Compute the integral $\int_{0}^{\infty} \frac{(1 + x + x^2)}{(1+x^4)} dx $ with a residue on suitable contour.

Question

I believe that I could try to compute the same integral with limits from $-\infty$ to $\infty$ using residue on a half circle and then let the radius tend off to infinity, and once I have that value I should be able to take half of that integral. However, my colleagues have told me that I am wrong. I am not sure how to approach this, with residues, otherwise.

Answer 1

It is easier to deal first with the piece: $$\int_{0}^{+\infty}\frac{x}{1+x^4}\,dx = \left.\frac{1}{2}\,\arctan(x^2)\right|_{0}^{+\infty}=\frac{\pi}{4}\tag{1}$$ then compute $\int_{0}^{+\infty}\frac{1+x^2}{1+x^4}\,dx$ through the residue theorem, leading to: $$\int_{0}^{+\infty}\frac{1+x+x^2}{1+x^4}\,dx = \frac{\pi}{4}+\frac{\pi}{\sqrt{2}}. \tag{2}$$

Answer 2

If you accept proofs other than based on the residue theorem, it is known (using Euler's $B$ function; let me know if you want details) that $$\int \limits _0 ^\infty \frac {x^m} {1+x^n} \mathbb{d}x = \frac \pi {n \sin \frac {\pi (m+1)} n}$$. Then if you split your integral in three integrals like the one I am showing, you will get $\frac {{\sqrt 2} \pi} 4 + \frac \pi 4 + \frac {{\sqrt 2} \pi} 4 = \frac \pi 4 + \frac \pi {\sqrt 2}$.
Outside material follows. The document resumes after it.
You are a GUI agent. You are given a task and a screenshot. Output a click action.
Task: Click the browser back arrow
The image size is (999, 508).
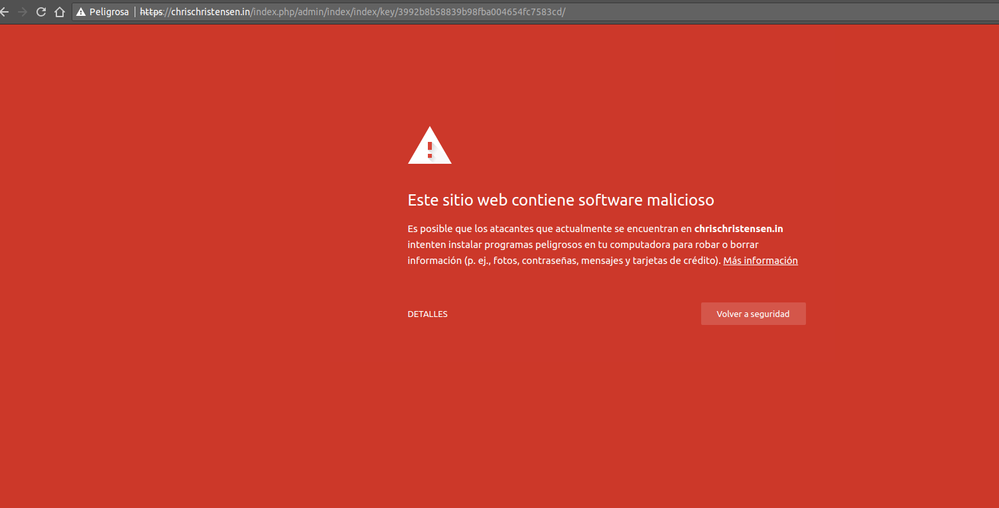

EDIT: To clarify the above integral, one can immediately compute the even more general $$\int \limits _0 ^\infty \frac {x^m} {(1+x^n)^p} \mathbb{d}x = B(\frac {m+1} n, p - \frac {m+1} n)$$ by making the change of variables $t = \frac {x^n} {1+x^n}$. If $p$ has a nice form (for instance if it is natural), the expression can be further simplified by using Beta's recursion properties and the fact that $B(x,1-x) = \frac \pi {\sin \pi x}$. The important point to make here is that all these results involving Euler's functions can be obtained by purely elementary methods, with no need for contour integration in the complex plane.

Answer 3

We will use the contour $\gamma$ avoiding the positive real axis,

Change variables $x\mapsto x^{1/4}$ to get $$ \int_0^\infty\frac{1+x+x^2}{1+x^4}\,\mathrm{d}x=\frac14\int_0^\infty\frac{x^{-3/4}+x^{-1/2}+x^{-1/4}}{1+x}\,\mathrm{d}x\tag{1} $$ Then, as in this answer, handle the three integrals $$ \int_0^\infty\frac{x^{-\alpha}}{1+x}\,\mathrm{d}x\tag{2} $$ using $\log(z)=\log(x)$ on the top of the real axis and $\log(z)=\log(x)+2\pi i$ on the bottom. This gives $$ \int_\gamma\frac{z^{-\alpha}}{1+z}\,\mathrm{d}z=\left(1-e^{-2\pi i\alpha}\right)\int_0^\infty\frac{x^{-\alpha}}{1+x}\,\mathrm{d}x\tag{3} $$ since the integral along the large and small circular contours vanish.

We can now use contour integration to say that the contour integral above is equal to the residue at $z=-1$. That is, $$ \int_\gamma\frac{z^{-\alpha}}{1+z}\,\mathrm{d}z=2\pi i\,e^{-\pi i\alpha}\tag{4} $$ Combine $(3)$ and $(4)$ to get $$ \begin{align} \int_0^\infty\frac{x^{-\alpha}}{1+x}\,\mathrm{d}x &=\frac{2\pi i}{e^{\pi i\alpha}-e^{-\pi i\alpha}}\\ &=\frac{\pi}{\sin(\pi\alpha)}\tag{5} \end{align} $$ Use $(5)$ to evaluate the three pieces in $(1)$: $$ \frac14\left(\frac\pi{1/\sqrt2}+\frac\pi{1}+\frac\pi{1/\sqrt2}\right) =\pi\,\frac{1+2\sqrt2}{4}\tag{6} $$